- Task brief
Convert the listing below into a Markdown table with the columns Row and Line, starting at the line that contains "Open Chrome's three-dot menu" and ending at the last line of the listing. Leave out blank lines.
++++ Entries ++++
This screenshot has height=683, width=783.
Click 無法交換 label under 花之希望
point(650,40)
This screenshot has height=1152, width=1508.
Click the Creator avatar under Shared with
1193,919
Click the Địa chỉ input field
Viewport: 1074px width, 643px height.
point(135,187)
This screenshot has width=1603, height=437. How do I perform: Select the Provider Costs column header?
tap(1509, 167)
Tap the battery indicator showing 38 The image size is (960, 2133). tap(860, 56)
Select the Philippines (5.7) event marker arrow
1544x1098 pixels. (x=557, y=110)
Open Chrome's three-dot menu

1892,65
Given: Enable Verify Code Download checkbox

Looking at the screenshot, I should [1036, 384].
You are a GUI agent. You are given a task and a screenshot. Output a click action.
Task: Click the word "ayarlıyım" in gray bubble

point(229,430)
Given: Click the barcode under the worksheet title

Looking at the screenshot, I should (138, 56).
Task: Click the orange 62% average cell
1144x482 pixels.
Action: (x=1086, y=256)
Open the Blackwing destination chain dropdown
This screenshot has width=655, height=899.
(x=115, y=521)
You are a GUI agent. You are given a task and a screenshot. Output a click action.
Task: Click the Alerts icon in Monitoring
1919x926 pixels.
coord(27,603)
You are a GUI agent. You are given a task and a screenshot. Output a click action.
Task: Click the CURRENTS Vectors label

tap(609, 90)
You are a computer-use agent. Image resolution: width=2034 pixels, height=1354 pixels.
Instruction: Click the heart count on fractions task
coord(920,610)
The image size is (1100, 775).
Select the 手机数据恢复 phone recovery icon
++++
- Answer to this task
| Row | Line |
|---|---|
| 1 | Open Chrome's three-dot menu |
| 2 | 1892,65 |
| 3 | Given: Enable Verify Code Download checkbox |
| 4 | Looking at the screenshot, I should [1036, 384]. |
| 5 | You are a GUI agent. You are given a task and a screenshot. Output a click action. |
| 6 | Task: Click the word "ayarlıyım" in gray bubble |
| 7 | point(229,430) |
| 8 | Given: Click the barcode under the worksheet title |
| 9 | Looking at the screenshot, I should (138, 56). |
| 10 | Task: Click the orange 62% average cell |
| 11 | 1144x482 pixels. |
| 12 | Action: (x=1086, y=256) |
| 13 | Open the Blackwing destination chain dropdown |
| 14 | This screenshot has width=655, height=899. |
| 15 | (x=115, y=521) |
| 16 | You are a GUI agent. You are given a task and a screenshot. Output a click action. |
| 17 | Task: Click the Alerts icon in Monitoring |
| 18 | 1919x926 pixels. |
| 19 | coord(27,603) |
| 20 | You are a GUI agent. You are given a task and a screenshot. Output a click action. |
| 21 | Task: Click the CURRENTS Vectors label |
| 22 | tap(609, 90) |
| 23 | You are a computer-use agent. Image resolution: width=2034 pixels, height=1354 pixels. |
| 24 | Instruction: Click the heart count on fractions task |
| 25 | coord(920,610) |
| 26 | The image size is (1100, 775). |
| 27 | Select the 手机数据恢复 phone recovery icon |